> **Task objective**:
Retype the lines below exactly, starting at the line containing "Given: Switch to Opportunities tab" and ending at the line containing "Looking at the".

> **Data for this exercise**:
:::::
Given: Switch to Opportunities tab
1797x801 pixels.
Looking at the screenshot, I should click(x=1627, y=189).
:::::
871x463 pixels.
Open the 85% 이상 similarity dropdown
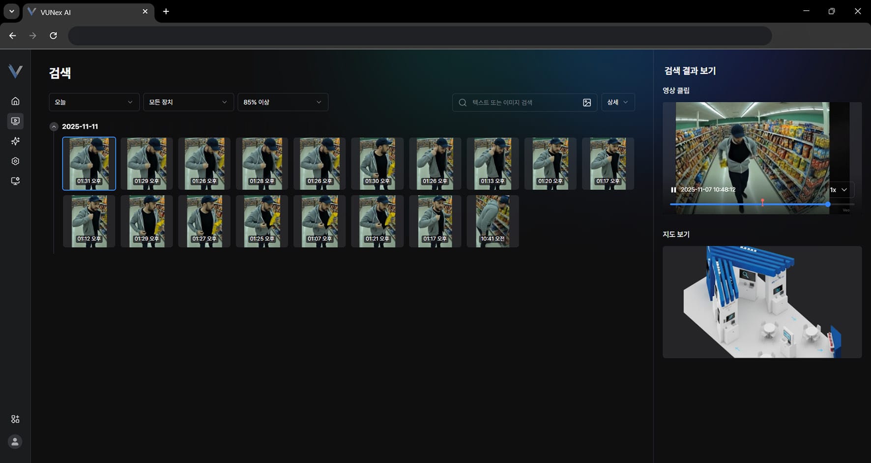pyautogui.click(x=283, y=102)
:::::
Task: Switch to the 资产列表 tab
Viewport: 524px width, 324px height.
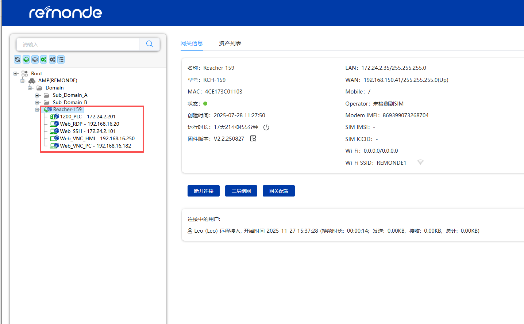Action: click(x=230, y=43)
:::::
> **Result**:
Given: Switch to Opportunities tab
1797x801 pixels.
Looking at the screenshot, I should click(x=1627, y=189).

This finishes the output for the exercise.